One year we were producing “Peter Pan- the Croc Rock Musical” and we needed to get some props made for the ‘Lost Boys’, namely; bows and arrows, blowpipes and other such weaponry.

 Newman immediately volunteered his services as his Dad had only recently been fashioning bows and arrows with pieces of bamboo for him and George to play with. As soon as we arrived home from rehearsal the boys eagerly took off down the gully to Newman’s to construct the armaments.


I must admit when I saw their artistic handiwork I was quite impressed. They were fabulous and looked absolutely authentic (unlike our usual feeble attempts to create props).
“Great work, boys!” I gushed. “Make sure you thank your Dad for me Newman.”


At rehearsal the next day we handed out the various items to Slightly, Curly, the Twins, Tootles, Nibs and the rest of the gang with strict instructions not to actually fire any of the weapons as they would distract the audience and might fall on the floor and trip someone.
 “What about me?” trilled Tootles. “I have to shoot the Wendy bird, remember?”


After a swift discussion with the other directors we agreed that yes, Tootles (and Tootles only) could shoot the arrow off the stage into the wings, and that should be okay. Besides we needed to make sure the arrow didn't just drop lifelessly on to the middle of the stage.

The crucial moment in the play arrived. Tootles, with all the confidence of William Tell fired the arrow towards the wings. 


You know how at critical moments time seems to slow down? 

Well that is exactly what happened. 

I was standing with Todd, one of the other directors, in the auditorium.

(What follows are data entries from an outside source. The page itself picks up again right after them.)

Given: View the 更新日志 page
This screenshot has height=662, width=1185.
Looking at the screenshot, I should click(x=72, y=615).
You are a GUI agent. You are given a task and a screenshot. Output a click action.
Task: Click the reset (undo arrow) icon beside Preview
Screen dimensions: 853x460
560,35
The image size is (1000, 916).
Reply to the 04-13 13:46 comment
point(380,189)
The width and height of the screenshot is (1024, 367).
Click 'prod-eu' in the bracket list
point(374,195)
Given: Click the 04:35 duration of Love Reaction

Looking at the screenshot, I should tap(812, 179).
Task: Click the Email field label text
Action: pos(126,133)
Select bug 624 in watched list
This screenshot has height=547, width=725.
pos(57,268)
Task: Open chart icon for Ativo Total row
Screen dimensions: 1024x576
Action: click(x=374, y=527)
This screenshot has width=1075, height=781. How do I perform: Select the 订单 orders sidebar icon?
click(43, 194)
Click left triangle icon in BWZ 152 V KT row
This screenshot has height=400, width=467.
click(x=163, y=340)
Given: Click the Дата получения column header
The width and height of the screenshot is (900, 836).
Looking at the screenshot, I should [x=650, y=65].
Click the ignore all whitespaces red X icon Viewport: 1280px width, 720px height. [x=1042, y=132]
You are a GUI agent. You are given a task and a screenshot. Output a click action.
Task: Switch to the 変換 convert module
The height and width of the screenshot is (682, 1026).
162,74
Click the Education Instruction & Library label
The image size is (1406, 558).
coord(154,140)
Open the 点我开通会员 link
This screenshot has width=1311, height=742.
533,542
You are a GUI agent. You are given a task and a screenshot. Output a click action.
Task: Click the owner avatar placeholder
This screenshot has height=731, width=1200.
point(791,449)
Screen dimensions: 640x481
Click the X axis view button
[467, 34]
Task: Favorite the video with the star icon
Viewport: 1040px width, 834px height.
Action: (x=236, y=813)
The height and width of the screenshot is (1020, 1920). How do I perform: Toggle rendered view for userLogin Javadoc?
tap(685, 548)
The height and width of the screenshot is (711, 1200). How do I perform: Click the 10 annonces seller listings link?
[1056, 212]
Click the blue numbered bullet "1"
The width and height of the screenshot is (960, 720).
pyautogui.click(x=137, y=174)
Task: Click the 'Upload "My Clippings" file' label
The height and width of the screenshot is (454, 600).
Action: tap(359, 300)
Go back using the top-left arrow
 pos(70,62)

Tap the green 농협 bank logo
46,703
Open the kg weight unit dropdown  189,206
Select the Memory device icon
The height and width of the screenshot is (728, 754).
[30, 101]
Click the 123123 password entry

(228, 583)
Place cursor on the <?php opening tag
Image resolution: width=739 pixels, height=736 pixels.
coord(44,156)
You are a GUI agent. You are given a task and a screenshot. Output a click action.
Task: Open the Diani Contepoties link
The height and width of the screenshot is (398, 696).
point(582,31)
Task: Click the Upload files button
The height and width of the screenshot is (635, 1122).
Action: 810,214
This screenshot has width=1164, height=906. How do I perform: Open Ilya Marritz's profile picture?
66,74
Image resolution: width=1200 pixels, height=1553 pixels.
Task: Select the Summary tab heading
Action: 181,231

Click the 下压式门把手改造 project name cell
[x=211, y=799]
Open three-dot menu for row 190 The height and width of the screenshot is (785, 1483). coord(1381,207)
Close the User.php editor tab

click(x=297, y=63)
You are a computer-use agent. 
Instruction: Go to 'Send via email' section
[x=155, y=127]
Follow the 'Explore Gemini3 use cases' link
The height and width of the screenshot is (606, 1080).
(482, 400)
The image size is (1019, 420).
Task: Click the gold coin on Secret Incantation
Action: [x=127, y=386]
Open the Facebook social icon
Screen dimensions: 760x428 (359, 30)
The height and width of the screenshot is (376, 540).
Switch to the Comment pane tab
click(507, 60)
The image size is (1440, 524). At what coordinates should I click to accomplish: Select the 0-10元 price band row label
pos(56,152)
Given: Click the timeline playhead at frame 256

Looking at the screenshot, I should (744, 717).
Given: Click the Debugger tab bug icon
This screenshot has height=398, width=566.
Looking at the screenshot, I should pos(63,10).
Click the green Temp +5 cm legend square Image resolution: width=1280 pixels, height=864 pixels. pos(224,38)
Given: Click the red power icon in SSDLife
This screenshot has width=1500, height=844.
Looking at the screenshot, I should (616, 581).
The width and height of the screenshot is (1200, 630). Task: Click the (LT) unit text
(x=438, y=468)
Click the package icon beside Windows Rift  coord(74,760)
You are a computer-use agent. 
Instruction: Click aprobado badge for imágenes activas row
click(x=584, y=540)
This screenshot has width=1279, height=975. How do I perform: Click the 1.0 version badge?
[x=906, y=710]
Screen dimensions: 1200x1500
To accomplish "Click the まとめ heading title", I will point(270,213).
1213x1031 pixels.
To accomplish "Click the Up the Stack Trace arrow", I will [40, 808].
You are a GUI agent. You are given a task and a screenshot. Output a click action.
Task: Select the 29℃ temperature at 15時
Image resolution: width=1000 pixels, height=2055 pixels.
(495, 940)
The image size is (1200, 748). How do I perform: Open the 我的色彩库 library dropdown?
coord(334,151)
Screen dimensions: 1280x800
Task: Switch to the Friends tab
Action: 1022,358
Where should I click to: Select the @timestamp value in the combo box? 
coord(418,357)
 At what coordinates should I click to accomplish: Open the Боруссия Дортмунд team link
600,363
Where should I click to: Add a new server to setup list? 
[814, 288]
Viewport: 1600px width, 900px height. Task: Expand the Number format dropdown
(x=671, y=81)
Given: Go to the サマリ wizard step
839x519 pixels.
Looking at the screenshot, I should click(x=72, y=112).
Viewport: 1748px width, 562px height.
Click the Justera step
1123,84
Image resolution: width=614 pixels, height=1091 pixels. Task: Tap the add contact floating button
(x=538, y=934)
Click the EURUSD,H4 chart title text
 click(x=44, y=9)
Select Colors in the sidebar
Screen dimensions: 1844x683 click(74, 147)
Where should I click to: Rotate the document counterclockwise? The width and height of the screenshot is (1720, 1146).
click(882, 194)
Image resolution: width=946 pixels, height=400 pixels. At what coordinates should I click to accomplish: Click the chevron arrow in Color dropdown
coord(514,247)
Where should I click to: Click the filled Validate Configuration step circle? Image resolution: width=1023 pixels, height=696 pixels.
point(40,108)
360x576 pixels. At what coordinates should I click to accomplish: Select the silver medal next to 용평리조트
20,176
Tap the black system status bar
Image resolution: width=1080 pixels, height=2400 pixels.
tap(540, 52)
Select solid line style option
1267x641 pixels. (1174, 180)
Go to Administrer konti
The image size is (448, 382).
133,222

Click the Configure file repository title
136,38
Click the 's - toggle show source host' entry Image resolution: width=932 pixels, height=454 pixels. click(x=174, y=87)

We watched the arrow magnificently sail high across the stage towards the wings on the other side straight towards the… Oh Shit!


There was a loud scream. We had completely forgotten about our unfortunate seventy-five year old pianist cheerfully playing in the wings. 
There was blood. 
Newman’s Dad had industriously added metal tips to the arrows to ensure they would have enough weight to enable a lengthy and accurate flight path.

 That was ten years ago and Mrs. Lappin has only just forgiven me.